The Department of Health (DOH) considers cervical cancer as the second leading cancer among women in the Philippines. At least 12 Filipinas die from cervical cancer EVERY DAY even though it is a preventable disease.
HPV causes almost all cervical cancers, and the protection its vaccine provides from cervical cancer is long-lasting. But vaccinated women still need cervical cancer screening because the vaccine does not protect against all HPV types that cause cervical cancer.

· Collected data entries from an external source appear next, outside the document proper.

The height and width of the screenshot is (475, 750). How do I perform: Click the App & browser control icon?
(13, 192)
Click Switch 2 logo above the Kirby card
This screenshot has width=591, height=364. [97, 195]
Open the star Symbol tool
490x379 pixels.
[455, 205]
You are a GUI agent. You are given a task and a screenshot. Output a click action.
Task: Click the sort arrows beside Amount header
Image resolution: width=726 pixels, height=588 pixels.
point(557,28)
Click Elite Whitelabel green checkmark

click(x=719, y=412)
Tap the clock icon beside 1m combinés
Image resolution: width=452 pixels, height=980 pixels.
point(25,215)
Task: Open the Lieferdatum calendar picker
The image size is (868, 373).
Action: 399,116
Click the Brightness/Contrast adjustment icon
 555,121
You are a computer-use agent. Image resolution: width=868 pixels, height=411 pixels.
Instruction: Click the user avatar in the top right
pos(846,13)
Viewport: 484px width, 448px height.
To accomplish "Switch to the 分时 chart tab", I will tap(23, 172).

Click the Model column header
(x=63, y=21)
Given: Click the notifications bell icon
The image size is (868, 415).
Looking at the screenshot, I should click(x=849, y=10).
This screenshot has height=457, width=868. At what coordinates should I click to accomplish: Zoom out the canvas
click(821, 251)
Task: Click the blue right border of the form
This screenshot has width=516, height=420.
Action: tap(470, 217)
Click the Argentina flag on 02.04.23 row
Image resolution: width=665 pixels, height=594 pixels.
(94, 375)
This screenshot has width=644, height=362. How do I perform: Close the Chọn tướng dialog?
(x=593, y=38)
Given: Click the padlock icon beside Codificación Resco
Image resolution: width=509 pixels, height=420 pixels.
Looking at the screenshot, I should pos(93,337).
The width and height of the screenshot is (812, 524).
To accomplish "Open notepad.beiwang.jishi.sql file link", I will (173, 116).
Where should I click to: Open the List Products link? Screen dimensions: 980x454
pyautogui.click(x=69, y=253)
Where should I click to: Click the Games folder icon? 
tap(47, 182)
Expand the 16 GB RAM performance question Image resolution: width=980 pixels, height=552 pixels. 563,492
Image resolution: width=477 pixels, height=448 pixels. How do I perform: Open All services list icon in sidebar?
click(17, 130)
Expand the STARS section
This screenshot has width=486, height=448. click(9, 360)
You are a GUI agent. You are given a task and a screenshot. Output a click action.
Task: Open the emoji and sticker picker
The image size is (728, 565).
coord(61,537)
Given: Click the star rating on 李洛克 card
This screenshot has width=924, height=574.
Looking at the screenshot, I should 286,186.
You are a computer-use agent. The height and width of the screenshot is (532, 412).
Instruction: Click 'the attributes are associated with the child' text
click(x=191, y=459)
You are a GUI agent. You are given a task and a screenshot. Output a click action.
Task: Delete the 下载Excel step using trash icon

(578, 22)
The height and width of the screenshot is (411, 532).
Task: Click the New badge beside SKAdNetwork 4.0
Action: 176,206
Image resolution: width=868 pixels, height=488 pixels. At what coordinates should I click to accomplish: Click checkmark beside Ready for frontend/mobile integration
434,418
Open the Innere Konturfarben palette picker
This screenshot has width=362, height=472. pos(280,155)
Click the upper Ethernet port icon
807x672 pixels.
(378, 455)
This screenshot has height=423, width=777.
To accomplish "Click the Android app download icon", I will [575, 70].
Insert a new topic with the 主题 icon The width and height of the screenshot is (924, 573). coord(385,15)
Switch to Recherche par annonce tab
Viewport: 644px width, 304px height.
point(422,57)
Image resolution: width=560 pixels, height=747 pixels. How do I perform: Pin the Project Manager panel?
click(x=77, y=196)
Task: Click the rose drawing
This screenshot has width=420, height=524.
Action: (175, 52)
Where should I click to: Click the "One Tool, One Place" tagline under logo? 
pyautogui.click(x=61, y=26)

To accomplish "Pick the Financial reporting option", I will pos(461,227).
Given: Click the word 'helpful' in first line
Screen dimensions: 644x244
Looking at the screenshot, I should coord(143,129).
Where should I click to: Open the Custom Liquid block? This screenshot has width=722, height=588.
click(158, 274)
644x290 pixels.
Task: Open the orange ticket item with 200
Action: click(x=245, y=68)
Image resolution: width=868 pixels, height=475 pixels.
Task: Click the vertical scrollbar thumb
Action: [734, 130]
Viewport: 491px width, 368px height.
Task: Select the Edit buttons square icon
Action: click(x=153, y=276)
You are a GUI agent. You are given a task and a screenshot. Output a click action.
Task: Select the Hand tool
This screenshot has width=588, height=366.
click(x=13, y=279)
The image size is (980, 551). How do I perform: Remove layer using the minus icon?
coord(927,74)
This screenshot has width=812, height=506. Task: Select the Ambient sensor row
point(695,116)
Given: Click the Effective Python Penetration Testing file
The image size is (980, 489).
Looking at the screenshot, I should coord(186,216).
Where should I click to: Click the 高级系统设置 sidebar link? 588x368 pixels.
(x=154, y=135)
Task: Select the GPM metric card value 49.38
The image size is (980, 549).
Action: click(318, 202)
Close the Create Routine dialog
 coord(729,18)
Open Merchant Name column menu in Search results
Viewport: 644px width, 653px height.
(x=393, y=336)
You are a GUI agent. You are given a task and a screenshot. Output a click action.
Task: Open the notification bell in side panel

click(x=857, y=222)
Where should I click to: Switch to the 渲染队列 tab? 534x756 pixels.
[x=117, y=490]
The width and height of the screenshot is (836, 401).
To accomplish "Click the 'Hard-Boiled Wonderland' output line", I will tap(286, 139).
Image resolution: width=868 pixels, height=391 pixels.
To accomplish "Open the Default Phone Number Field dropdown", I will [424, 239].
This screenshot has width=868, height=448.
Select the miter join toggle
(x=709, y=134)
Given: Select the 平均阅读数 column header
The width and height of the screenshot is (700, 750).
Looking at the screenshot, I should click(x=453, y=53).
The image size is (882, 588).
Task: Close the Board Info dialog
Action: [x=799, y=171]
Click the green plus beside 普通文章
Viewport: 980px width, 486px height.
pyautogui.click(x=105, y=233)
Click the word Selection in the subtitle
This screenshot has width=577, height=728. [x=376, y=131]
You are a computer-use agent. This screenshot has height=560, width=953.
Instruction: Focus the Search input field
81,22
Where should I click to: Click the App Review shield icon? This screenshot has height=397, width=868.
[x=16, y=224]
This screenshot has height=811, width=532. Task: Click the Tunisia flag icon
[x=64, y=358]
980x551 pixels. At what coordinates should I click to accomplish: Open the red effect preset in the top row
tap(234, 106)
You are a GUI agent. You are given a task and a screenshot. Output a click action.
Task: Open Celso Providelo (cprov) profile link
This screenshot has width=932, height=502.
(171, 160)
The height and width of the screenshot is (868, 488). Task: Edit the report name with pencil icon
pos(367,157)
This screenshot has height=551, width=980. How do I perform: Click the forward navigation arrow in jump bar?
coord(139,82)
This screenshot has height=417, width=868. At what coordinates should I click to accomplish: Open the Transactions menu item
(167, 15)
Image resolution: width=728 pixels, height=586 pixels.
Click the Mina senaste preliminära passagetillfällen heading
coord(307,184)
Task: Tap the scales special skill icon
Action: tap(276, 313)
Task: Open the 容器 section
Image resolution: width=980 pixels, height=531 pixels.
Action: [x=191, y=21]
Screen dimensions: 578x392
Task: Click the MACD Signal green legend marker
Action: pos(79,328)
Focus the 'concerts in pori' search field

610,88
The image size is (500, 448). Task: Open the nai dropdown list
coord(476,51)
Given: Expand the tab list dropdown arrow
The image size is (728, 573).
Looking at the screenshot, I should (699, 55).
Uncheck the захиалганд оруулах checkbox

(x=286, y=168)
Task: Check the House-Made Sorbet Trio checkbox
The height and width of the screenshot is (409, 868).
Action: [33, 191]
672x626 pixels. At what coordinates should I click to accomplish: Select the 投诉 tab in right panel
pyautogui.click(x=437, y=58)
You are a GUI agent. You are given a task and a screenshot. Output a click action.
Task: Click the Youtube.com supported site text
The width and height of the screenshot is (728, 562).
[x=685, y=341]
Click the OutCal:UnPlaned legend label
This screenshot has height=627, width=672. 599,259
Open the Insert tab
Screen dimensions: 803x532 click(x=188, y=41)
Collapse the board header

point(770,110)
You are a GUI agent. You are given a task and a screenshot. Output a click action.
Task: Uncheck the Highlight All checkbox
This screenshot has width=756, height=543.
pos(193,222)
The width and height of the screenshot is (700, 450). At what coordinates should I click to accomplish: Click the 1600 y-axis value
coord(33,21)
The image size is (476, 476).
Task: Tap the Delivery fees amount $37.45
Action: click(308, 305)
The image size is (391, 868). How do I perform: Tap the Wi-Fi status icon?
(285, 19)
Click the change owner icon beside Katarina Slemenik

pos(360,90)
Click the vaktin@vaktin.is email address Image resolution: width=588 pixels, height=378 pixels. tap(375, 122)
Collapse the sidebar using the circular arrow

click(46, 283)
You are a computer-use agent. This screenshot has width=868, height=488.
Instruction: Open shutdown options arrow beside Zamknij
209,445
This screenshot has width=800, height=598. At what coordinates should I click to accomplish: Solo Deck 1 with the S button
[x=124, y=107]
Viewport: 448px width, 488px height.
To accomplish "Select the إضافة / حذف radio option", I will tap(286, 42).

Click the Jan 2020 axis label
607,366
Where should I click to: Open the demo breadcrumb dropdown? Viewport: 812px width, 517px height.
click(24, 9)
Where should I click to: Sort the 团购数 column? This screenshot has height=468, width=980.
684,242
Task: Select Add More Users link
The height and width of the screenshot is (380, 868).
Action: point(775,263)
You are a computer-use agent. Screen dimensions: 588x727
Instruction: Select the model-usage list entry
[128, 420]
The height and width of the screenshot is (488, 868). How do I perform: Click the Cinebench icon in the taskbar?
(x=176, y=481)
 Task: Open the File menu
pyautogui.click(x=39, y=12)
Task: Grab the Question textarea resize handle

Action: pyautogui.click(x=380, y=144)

Cervical cancer can also be treated through timely screening. According to the American Cancer Society, there is a 93 percent survival rate if cervical cancer is diagnosed at the earliest stage. Take note that symptoms, such as abdominal pain and vaginal bleeding, usually appear when the cancer is in its late stages. There is almost no symptom in its early stage.
Cervical cancer tends to grow slowly compared to other cancers, according to the Centers for Disease Control and Prevention (CDC). "It can take 10 to 15 years (or more) for abnormal cells to turn into cancer." The speed would depend on your immune system and overall health. If your immune system is healthy and you eat right and don't smoke, your body can clear the HPV and reverse any cell damage at the start. But if you have an unhealthy lifestyle or have other health conditions, the cancer can develop faster. But generally, it does take about a decade.
Unlike ovarian or uterine cancer, cervical cancer can be detected early through routine Pap smear tests. Your doctor can see abonormal cell changes on the surface of your cervix. That's why it's important to get these tests regularly: every three years for women 21 to 65 years old. Your doctor should know how to proceed if he/she should find cancer cells.